Text section —
•••
Posted Dec 15, 2005 15:26 UTC (Thu) by bronson (subscriber, #4806) [Link] (2 responses)

Yes, as long as you have more slices per second to give.

Once you've maxed out a single processor, your only recourse is to run the VM on more processors. AFAIK there's no good way of doing this unless the VM is partitioned (parallelized?) as well. Multiple virtual CPUs is the best way of doing this.

But the VM doesn't care! why not always run it in a quad-cpu configuration? Because that wastes cycles if it's just being run on a single CPU.

That's just a guess. It seems an overcomplex solution to me but I haven't looked at the code yet.

SMP alternatives

Posted Dec 18, 2005 19:26 UTC (Sun) by bk (guest, #25617) [Link] (1 responses)

Can these processors be on different physical machines? This sounds like an implementation of SSI clustering, which is pretty cool.
•••
Data section —
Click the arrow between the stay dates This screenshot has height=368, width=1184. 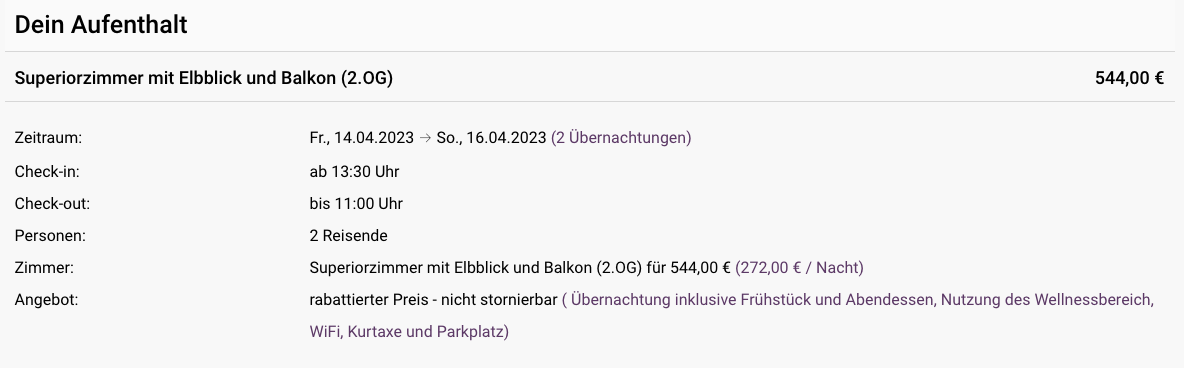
•••
Exercise — Revise the part of the SMP alternatives thread between "SMP alternatives" and "is pretty cool.", inclusive, so that "physical machines" reads "separate hosts". The data has no connection to the thread on SMP alternatives.

Output —
SMP alternatives

Posted Dec 18, 2005 19:26 UTC (Sun) by bk (guest, #25617) [Link] (1 responses)

Can these processors be on different separate hosts? This sounds like an implementation of SSI clustering, which is pretty cool.